More layoffs at Amazon. Pink Slips went out Wednesday to the first of 9,000 employees who were told just last month their jobs were in jeopardy.
“Amazon was the tech company that expanded the most during the pandemic” says Professor John Logan, the director of Labor and Employment studies at San Francisco State University, “In a way we would expect some kind of readjustment.”
In January, Amazon announced it was laying off 18,000 workers worldwide in 2023; but last months’ news pushes that total number to 27,000.
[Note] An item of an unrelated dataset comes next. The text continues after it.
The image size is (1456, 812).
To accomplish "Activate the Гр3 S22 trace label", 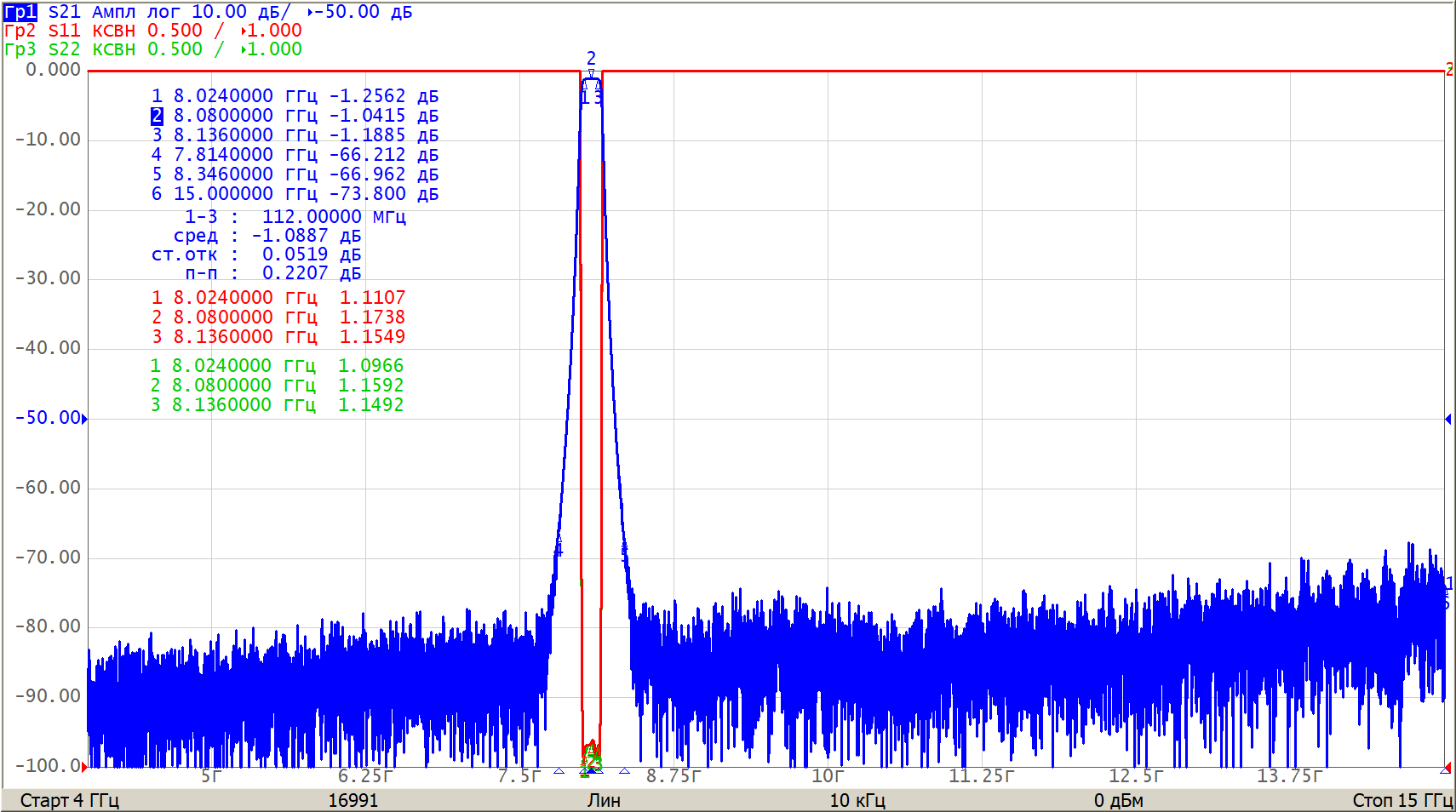I will tap(20, 49).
The job cuts on Wednesday came in web services, human resources, e-commerce, advertising & Twitch. “Cloud services has been Amazon’s most profitable division for years and years” but layoffs in Amazon’s IT Service Management Company AWS took Logan by surprise “This is a readjustment that’s taking place throughout the entire sector and we don’t know if it’s over yet, there could be more rounds of layoffs.”
It’s not clear yet how these layoffs are going to impact the Seattle area or what deeper meaning the economy is sending.
“The FED, they’re not acting like we’re in a recession at all” that was Silicon Valley high tech observer Rob Enderle last week following jobs cuts at Meta “And the jobs numbers remain so good; typically when you fall into a recession you have high unemployment and we don’t have that.”
But, it depends on who you ask “Economists tend to worry a significant number of layoffs like this” Logan is more pessimistic “Often means layoffs throughout the economy on a much larger scale, 6 or 9 months down the line.”
That raises the stakes for some cities more than others “It’s also worrying for cities like Seattle and San Francisco” Logan cautions because “(they) tied their prosperity to how well the tech industry is doing.”
But, even with high tech layoffs mounting there are still more jobs than people to fill them.
The 27,000 job cuts at Amazon account for 8% of its 350,000 member workforce worldwide.